Work to be completed
All that should come back is the lines of the data below from the one containing "Task: Click the Göğüs Çevresi (cm) header" to the one containing "Given: Collapse the Device", inclusive, exactly as they stand.

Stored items
# # # # #

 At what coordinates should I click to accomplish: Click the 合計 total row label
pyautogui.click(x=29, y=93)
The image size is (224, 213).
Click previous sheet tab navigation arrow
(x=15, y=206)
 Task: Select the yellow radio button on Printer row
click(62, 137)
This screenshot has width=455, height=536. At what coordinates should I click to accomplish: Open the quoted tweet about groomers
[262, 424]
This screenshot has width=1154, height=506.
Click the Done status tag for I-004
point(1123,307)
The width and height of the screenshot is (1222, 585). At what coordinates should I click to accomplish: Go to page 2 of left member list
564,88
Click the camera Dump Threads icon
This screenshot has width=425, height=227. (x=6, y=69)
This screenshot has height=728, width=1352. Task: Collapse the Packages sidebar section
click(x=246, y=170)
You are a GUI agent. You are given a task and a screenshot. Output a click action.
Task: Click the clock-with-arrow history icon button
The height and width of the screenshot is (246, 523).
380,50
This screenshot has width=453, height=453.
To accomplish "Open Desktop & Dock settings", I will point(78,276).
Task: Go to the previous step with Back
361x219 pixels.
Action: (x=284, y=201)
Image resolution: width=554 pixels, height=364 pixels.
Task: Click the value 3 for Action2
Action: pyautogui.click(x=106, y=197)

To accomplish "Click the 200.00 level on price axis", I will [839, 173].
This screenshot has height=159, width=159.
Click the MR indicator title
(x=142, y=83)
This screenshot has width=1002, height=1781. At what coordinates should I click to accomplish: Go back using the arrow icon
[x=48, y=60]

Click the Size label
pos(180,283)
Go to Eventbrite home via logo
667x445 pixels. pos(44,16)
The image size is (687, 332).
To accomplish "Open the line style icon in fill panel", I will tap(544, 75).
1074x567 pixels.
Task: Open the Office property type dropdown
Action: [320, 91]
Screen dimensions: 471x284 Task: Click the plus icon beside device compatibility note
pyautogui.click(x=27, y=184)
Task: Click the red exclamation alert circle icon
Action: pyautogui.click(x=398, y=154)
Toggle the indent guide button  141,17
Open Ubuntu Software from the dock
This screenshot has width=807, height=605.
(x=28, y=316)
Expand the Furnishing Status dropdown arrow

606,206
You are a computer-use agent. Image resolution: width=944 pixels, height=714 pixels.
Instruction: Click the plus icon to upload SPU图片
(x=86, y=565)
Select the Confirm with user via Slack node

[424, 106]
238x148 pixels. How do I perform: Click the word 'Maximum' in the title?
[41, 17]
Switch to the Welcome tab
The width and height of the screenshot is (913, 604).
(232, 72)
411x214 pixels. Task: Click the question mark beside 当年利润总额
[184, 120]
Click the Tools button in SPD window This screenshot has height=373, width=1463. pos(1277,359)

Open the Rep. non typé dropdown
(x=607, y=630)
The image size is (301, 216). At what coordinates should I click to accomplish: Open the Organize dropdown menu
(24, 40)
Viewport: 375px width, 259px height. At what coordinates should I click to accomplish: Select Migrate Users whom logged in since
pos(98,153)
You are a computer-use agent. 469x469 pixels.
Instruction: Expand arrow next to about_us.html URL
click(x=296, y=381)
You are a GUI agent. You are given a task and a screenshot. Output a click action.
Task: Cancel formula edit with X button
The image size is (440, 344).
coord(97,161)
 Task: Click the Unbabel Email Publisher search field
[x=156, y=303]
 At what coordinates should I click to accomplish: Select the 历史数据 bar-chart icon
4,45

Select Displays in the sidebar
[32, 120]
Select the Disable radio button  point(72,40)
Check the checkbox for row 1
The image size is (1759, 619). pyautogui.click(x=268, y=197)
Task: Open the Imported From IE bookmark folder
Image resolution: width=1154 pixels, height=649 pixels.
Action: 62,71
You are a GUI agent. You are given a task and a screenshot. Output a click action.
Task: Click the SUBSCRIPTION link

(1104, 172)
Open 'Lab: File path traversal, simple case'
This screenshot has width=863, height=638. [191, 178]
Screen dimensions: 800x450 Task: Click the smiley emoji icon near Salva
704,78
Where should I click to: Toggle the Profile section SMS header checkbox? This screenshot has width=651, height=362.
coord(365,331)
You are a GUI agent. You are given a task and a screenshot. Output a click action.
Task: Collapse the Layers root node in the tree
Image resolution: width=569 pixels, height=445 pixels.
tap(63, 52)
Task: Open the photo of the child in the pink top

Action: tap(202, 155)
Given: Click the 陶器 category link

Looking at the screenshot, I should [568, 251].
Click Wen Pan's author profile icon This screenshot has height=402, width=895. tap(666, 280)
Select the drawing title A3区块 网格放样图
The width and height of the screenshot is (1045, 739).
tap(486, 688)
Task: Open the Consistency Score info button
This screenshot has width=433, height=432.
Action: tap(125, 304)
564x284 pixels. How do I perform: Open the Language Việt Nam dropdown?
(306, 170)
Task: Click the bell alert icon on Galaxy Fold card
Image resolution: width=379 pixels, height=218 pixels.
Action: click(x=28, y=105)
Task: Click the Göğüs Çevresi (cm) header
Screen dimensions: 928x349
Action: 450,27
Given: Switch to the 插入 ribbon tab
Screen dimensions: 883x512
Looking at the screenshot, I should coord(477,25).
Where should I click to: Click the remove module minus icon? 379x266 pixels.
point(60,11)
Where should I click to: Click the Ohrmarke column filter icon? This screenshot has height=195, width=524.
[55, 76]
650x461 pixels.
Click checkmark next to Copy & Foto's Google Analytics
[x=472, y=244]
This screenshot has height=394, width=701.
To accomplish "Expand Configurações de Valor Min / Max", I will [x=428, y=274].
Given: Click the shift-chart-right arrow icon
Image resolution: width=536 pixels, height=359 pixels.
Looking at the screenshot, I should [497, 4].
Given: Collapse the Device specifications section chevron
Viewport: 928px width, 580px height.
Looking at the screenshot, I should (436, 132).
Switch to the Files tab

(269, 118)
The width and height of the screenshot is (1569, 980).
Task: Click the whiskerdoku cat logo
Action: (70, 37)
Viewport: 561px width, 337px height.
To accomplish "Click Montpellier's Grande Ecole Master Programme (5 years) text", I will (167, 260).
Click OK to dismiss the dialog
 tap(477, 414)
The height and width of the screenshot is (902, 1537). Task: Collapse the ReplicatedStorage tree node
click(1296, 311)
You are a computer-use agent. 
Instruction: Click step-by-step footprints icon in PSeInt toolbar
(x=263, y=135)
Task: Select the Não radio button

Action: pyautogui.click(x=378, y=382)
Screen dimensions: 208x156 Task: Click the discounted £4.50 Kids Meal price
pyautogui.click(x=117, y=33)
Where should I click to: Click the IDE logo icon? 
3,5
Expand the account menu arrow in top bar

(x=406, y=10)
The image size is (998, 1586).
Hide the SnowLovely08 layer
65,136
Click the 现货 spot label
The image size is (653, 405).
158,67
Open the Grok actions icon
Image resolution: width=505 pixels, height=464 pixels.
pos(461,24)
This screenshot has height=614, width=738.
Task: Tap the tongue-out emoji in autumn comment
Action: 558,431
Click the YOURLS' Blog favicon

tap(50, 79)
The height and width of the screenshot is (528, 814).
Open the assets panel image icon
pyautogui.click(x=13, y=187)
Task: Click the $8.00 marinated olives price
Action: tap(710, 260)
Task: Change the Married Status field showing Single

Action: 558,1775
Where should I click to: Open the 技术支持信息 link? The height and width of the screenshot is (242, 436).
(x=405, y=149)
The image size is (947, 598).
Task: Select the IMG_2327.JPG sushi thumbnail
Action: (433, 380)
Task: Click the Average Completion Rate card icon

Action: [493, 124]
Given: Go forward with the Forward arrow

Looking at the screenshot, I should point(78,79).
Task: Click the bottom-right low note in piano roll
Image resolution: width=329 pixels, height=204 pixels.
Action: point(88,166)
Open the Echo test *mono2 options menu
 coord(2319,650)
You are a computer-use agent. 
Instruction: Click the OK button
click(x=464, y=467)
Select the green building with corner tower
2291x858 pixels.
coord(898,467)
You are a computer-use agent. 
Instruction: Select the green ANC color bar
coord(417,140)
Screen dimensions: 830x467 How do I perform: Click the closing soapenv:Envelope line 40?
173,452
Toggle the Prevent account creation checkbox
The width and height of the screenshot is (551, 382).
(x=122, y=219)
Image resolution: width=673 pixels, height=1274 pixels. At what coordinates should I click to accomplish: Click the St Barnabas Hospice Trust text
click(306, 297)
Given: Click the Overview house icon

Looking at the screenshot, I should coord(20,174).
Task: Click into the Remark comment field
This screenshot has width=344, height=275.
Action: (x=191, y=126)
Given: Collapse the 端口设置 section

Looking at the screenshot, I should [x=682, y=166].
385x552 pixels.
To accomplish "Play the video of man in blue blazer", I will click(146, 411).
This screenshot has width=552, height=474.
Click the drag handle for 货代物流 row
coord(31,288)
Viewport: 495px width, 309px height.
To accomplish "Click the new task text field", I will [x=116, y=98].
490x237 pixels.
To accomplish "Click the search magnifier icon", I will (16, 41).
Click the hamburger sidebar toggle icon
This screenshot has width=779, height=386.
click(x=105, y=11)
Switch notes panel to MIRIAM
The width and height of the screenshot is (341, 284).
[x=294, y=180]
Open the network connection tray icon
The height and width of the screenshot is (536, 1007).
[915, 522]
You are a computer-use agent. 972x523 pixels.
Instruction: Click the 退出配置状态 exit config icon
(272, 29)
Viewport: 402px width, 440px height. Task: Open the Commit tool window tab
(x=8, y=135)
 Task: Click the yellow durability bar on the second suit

# # # # #

Answer below
Task: Click the Göğüs Çevresi (cm) header
Screen dimensions: 928x349
Action: 450,27
Given: Switch to the 插入 ribbon tab
Screen dimensions: 883x512
Looking at the screenshot, I should coord(477,25).
Where should I click to: Click the remove module minus icon? 379x266 pixels.
point(60,11)
Where should I click to: Click the Ohrmarke column filter icon? This screenshot has height=195, width=524.
[55, 76]
650x461 pixels.
Click checkmark next to Copy & Foto's Google Analytics
[x=472, y=244]
This screenshot has height=394, width=701.
To accomplish "Expand Configurações de Valor Min / Max", I will [x=428, y=274].
Given: Click the shift-chart-right arrow icon
Image resolution: width=536 pixels, height=359 pixels.
Looking at the screenshot, I should [497, 4].
Given: Collapse the Device specifications section chevron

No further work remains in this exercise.